In verses 7-12, David shows us what that forgiveness looks like. He paints a picture of going to the tabernacle and instead of washing himself, God washes him. And the implication of these verses is that David tried to wash himself, tried to live without regrets, to perform some sort of penance, but he can only wash his skin, and the stain is on his spirit. So he calls on God to wash him to the bone. Remove everything in him that doesn’t desire goodness and justice. That’s the only way he’ll be able to move forward from the depths of his own sin. That’s the only way he’ll feel joy again in the presence of God.

And maybe that’s where you are this morning. Maybe you are in the depths of sin wondering how to move forward. Maybe you have been sinned against, and you’re wondering how forgiveness is even possible. Maybe it’s been years since you’ve felt joy in the presence of God, and you’ve wondered more than once why you keep coming to church. Wash me, David writes, and I shall be whiter than snow.

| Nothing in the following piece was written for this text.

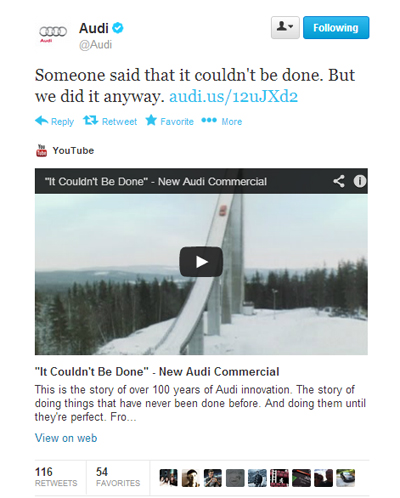
Task: Open the user actions dropdown button
Action: (x=285, y=27)
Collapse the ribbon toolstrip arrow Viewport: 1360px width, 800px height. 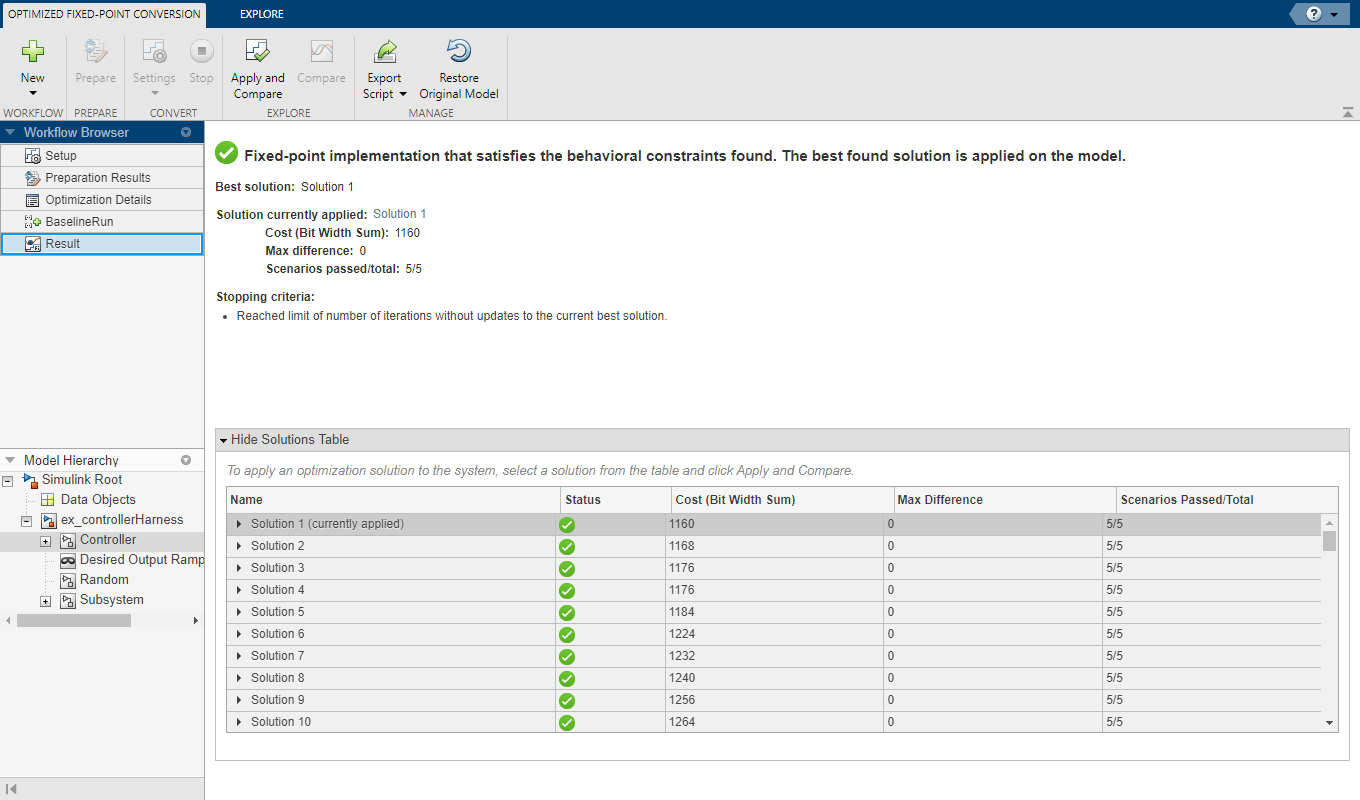click(x=1347, y=112)
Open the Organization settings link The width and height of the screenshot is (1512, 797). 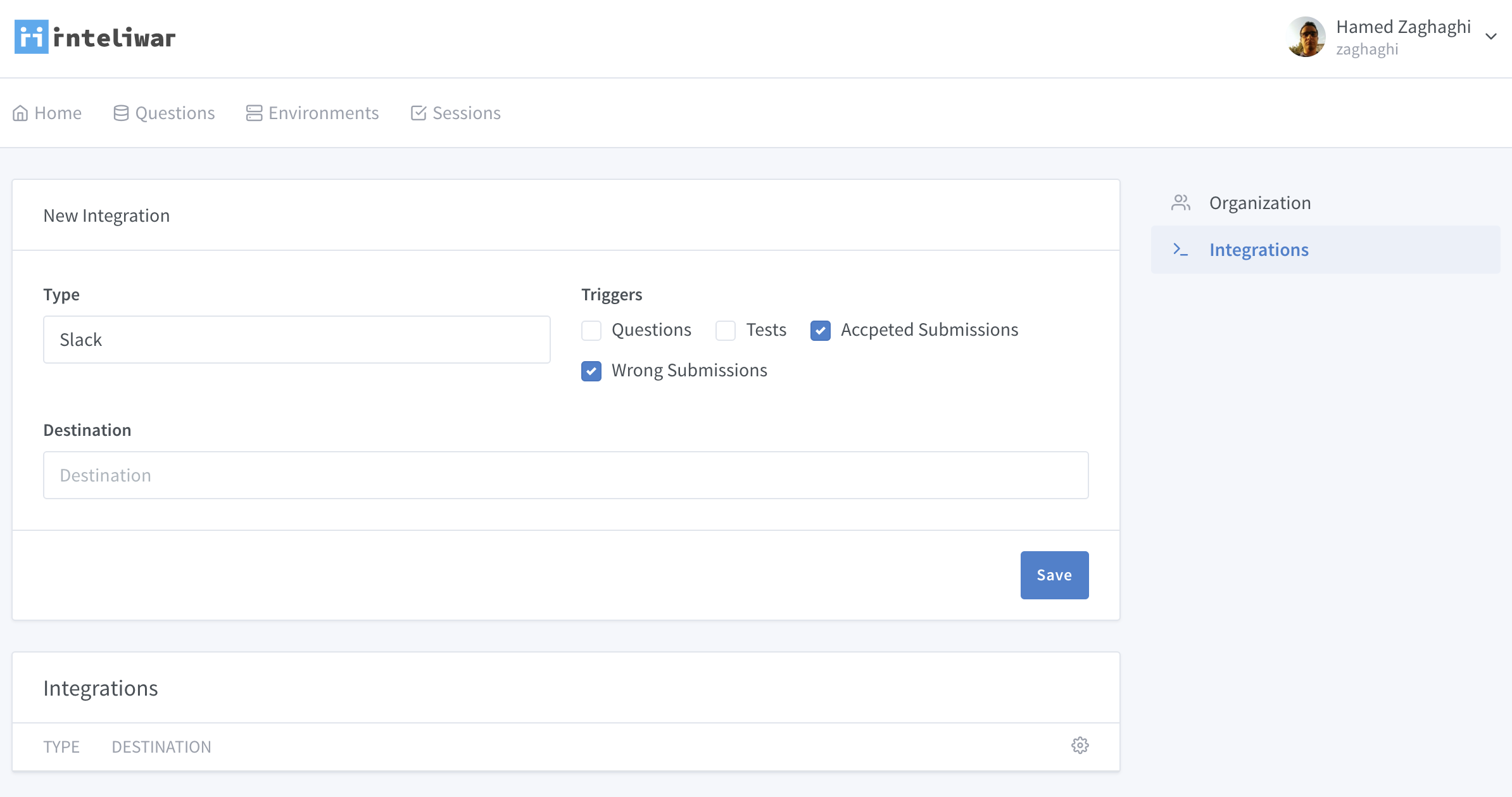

So many of us live lives so full of regret and shame, like a burden, Bunyan writes, that you carry around with you everywhere you go, only because we are unwilling to go to our father, admitting that we have sinned. We walked around stained, ashamed, because we are unwilling to go to our father and ask his forgiveness.

We run as hard as we can away from conviction—never wanting to admit to anyone that we’ve sinned, that we aren’t perfect. We compare, we point out the sin in others, we do everything we can to avoid confession of our own sin. We put on a good shirt, a good smile, a good attitude on Sunday and when I ask what I can pray for you about you say nothing. Running from conviction. But if the Holy Spirit is the one who convicts, then running away from the recognition of our sin is just running away from God, himself.

If the Holy Spirit is the one who convicts us, then running away from conviction and confession is just running away from God, himself.

Why not rather turn, and be healed? Pray with me.